== EXCERPTED RECORDS ==

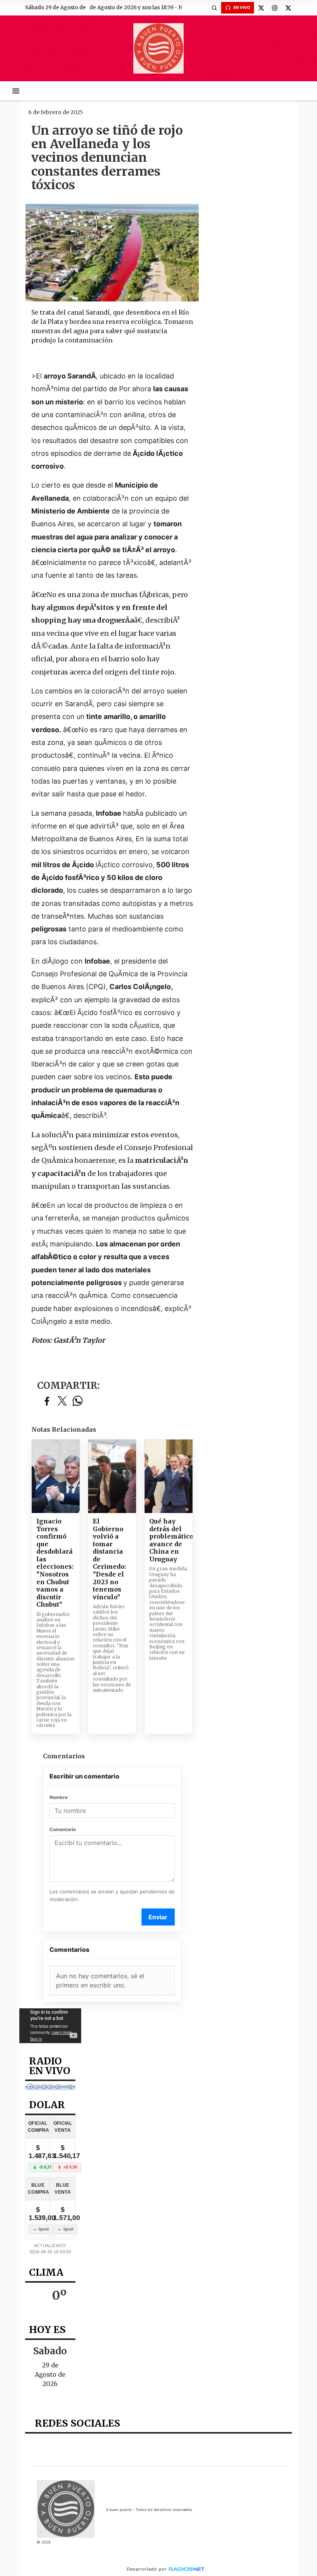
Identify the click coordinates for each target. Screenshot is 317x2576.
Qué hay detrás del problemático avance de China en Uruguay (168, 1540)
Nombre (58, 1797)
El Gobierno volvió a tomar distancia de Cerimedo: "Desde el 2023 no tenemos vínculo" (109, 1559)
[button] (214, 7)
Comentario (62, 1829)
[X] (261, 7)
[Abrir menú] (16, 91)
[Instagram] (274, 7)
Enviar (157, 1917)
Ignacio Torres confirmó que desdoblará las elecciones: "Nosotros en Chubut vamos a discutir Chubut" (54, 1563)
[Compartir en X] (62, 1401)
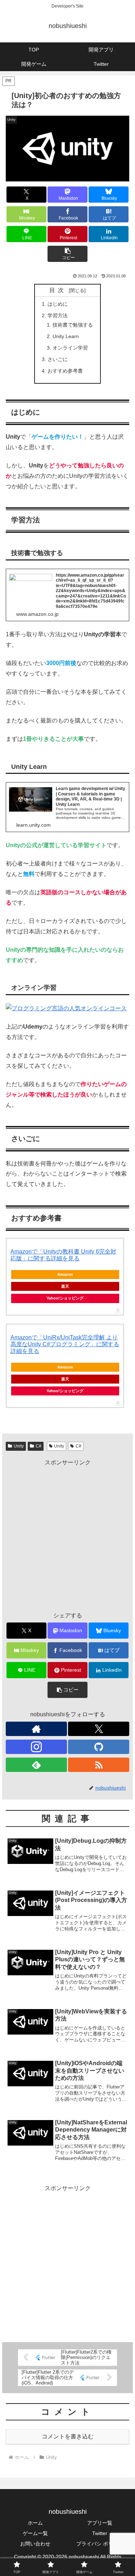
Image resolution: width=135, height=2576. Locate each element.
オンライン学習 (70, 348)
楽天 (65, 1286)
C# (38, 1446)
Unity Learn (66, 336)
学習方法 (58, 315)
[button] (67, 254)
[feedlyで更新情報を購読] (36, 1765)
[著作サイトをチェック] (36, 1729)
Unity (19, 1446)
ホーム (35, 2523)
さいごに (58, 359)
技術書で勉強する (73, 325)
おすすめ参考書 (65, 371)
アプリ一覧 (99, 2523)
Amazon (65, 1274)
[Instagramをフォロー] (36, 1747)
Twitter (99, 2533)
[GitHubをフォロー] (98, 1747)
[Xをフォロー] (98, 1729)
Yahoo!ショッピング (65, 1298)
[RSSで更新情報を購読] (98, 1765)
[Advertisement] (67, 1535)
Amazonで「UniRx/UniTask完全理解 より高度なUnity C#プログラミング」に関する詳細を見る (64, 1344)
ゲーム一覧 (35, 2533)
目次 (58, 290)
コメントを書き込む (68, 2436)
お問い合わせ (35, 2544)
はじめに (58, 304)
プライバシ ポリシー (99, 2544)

===

» WORK REQUIRED: Whenever the word "each" shows up in a line of the entries, list that line.

» EXERCISE ANSWER:
Identify the click coordinates for each target. Screenshot is 317x2576.
Image resolution: width=135, height=2576. Locate each element.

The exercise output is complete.